* _ACTIVITY_
Retype each entry below precisely as it reads.
----- RECORDS TO USE
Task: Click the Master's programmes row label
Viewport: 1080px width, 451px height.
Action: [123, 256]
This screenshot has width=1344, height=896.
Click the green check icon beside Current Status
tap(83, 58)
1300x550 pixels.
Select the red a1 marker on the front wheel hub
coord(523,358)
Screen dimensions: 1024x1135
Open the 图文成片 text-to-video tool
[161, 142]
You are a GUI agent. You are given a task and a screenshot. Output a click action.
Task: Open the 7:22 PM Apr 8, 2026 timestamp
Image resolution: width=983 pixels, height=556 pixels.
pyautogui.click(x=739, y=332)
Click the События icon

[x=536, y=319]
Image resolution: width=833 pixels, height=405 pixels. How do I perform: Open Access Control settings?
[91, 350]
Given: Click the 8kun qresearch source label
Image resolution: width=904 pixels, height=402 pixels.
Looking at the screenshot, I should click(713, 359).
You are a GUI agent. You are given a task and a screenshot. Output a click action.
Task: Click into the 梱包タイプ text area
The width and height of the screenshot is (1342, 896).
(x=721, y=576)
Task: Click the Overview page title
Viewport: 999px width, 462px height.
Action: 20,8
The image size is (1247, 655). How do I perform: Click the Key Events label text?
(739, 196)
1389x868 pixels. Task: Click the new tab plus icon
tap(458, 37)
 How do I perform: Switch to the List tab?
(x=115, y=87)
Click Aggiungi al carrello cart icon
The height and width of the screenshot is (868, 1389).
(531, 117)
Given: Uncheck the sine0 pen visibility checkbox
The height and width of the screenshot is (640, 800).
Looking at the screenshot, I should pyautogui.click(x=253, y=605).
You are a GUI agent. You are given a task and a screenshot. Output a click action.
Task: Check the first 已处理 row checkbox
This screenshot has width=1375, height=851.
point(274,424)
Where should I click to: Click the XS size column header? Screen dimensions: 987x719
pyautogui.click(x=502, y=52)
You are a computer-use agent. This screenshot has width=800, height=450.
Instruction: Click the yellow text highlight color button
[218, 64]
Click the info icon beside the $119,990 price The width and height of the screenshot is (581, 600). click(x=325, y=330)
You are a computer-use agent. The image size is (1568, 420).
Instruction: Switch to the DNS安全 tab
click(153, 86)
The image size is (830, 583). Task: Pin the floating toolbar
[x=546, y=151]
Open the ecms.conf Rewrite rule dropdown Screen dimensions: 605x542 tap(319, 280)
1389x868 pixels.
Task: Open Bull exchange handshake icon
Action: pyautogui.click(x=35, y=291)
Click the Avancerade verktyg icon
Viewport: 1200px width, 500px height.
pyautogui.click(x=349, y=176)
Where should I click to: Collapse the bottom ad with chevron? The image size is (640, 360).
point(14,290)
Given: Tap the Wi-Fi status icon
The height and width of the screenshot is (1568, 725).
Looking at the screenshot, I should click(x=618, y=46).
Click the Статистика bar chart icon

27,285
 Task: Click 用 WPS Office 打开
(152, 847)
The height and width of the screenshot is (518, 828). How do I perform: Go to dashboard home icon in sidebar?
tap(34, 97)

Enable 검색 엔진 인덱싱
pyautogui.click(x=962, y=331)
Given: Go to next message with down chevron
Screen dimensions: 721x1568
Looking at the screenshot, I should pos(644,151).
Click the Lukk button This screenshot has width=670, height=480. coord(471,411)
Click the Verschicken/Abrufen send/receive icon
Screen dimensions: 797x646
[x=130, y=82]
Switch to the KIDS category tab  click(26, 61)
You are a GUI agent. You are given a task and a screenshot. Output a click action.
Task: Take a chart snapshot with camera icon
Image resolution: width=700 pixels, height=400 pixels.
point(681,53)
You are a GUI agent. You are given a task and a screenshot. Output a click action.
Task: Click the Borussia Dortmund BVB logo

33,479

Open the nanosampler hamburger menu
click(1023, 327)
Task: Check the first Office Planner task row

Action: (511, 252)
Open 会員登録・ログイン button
----------
* _SOLVED PROBLEM_
Task: Click the Master's programmes row label
Viewport: 1080px width, 451px height.
Action: [123, 256]
This screenshot has width=1344, height=896.
Click the green check icon beside Current Status
tap(83, 58)
1300x550 pixels.
Select the red a1 marker on the front wheel hub
coord(523,358)
Screen dimensions: 1024x1135
Open the 图文成片 text-to-video tool
[161, 142]
You are a GUI agent. You are given a task and a screenshot. Output a click action.
Task: Open the 7:22 PM Apr 8, 2026 timestamp
Image resolution: width=983 pixels, height=556 pixels.
pyautogui.click(x=739, y=332)
Click the События icon

[x=536, y=319]
Image resolution: width=833 pixels, height=405 pixels. How do I perform: Open Access Control settings?
[91, 350]
Given: Click the 8kun qresearch source label
Image resolution: width=904 pixels, height=402 pixels.
Looking at the screenshot, I should click(713, 359).
You are a GUI agent. You are given a task and a screenshot. Output a click action.
Task: Click into the 梱包タイプ text area
The width and height of the screenshot is (1342, 896).
(x=721, y=576)
Task: Click the Overview page title
Viewport: 999px width, 462px height.
Action: 20,8
The image size is (1247, 655). How do I perform: Click the Key Events label text?
(739, 196)
1389x868 pixels. Task: Click the new tab plus icon
tap(458, 37)
 How do I perform: Switch to the List tab?
(x=115, y=87)
Click Aggiungi al carrello cart icon
The height and width of the screenshot is (868, 1389).
(531, 117)
Given: Uncheck the sine0 pen visibility checkbox
The height and width of the screenshot is (640, 800).
Looking at the screenshot, I should pyautogui.click(x=253, y=605).
You are a GUI agent. You are given a task and a screenshot. Output a click action.
Task: Check the first 已处理 row checkbox
This screenshot has width=1375, height=851.
point(274,424)
Where should I click to: Click the XS size column header? Screen dimensions: 987x719
pyautogui.click(x=502, y=52)
You are a computer-use agent. This screenshot has width=800, height=450.
Instruction: Click the yellow text highlight color button
[218, 64]
Click the info icon beside the $119,990 price The width and height of the screenshot is (581, 600). click(x=325, y=330)
You are a computer-use agent. The image size is (1568, 420).
Instruction: Switch to the DNS安全 tab
click(153, 86)
The image size is (830, 583). Task: Pin the floating toolbar
[x=546, y=151]
Open the ecms.conf Rewrite rule dropdown Screen dimensions: 605x542 tap(319, 280)
1389x868 pixels.
Task: Open Bull exchange handshake icon
Action: pyautogui.click(x=35, y=291)
Click the Avancerade verktyg icon
Viewport: 1200px width, 500px height.
pyautogui.click(x=349, y=176)
Where should I click to: Collapse the bottom ad with chevron? The image size is (640, 360).
point(14,290)
Given: Tap the Wi-Fi status icon
The height and width of the screenshot is (1568, 725).
Looking at the screenshot, I should click(x=618, y=46).
Click the Статистика bar chart icon

27,285
 Task: Click 用 WPS Office 打开
(152, 847)
The height and width of the screenshot is (518, 828). How do I perform: Go to dashboard home icon in sidebar?
tap(34, 97)

Enable 검색 엔진 인덱싱
pyautogui.click(x=962, y=331)
Given: Go to next message with down chevron
Screen dimensions: 721x1568
Looking at the screenshot, I should pos(644,151).
Click the Lukk button This screenshot has width=670, height=480. coord(471,411)
Click the Verschicken/Abrufen send/receive icon
Screen dimensions: 797x646
[x=130, y=82]
Switch to the KIDS category tab  click(26, 61)
You are a GUI agent. You are given a task and a screenshot. Output a click action.
Task: Take a chart snapshot with camera icon
Image resolution: width=700 pixels, height=400 pixels.
point(681,53)
You are a GUI agent. You are given a task and a screenshot. Output a click action.
Task: Click the Borussia Dortmund BVB logo

33,479

Open the nanosampler hamburger menu
click(1023, 327)
Task: Check the first Office Planner task row

Action: (511, 252)
Open 会員登録・ログイン button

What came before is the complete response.